The rules that made a comeback affordable
The Hypercar formula that replaced LMP1 in 2021 was built around a specific complaint: LMP1 hybrid programs at Porsche and Audi had reportedly run past 200 million euro a year, and both had quit by 2018, leaving Toyota as the only manufacturer still willing to fund a full works program in the top class. Regulators reading that exit list concluded that an open-ended technical formula, where any team with a bigger budget could simply out-develop the field, was actively pushing manufacturers away rather than attracting them. The FIA and the Automobile Club de l'Ouest, which owns Le Mans, responded with two parallel paths into the same class. Le Mans Hypercar, or LMH, gives manufacturers wide freedom over chassis and bodywork but caps combined output at 500 kW, or roughly 671 horsepower, under a Balance of Performance system. Le Mans Daytona h, or LMDh, lets manufacturers bolt a spec hybrid system and chassis from one of four approved constructors onto their own engine, sharing platforms with IMSA's GTP class in the United States.

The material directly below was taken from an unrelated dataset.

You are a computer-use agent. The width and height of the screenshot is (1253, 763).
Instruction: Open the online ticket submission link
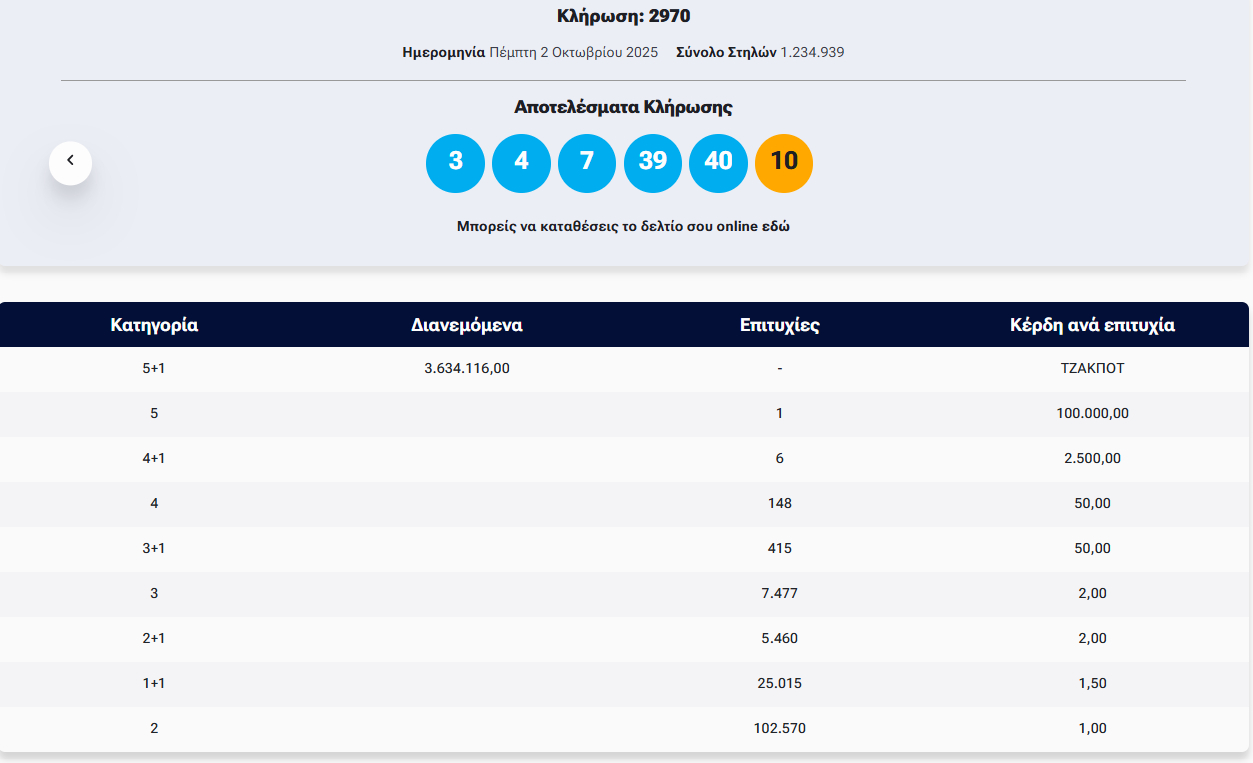point(623,226)
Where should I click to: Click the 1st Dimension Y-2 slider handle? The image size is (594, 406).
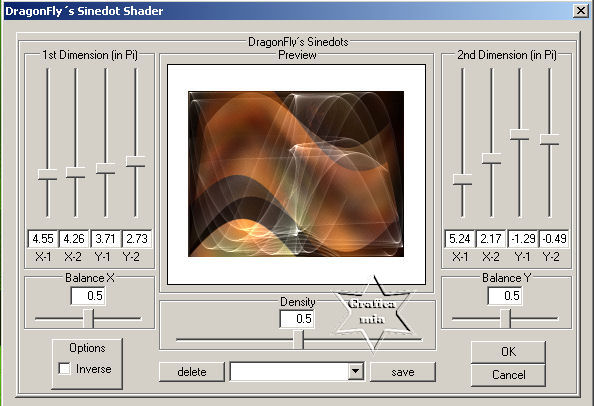point(136,161)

Cost estimates published when the rules were finalized put a full LMH development program at roughly 20 million euro over the formula's five-year lifespan, with a privateer buying a completed car from a manufacturer or specialist constructor pricing in around 16 million euro. An LMDh car, without the engine, has been priced at closer to 350,000 euro for the base package, which is why LMDh became the cheaper door for brands like Cadillac, Porsche and BMW to walk through.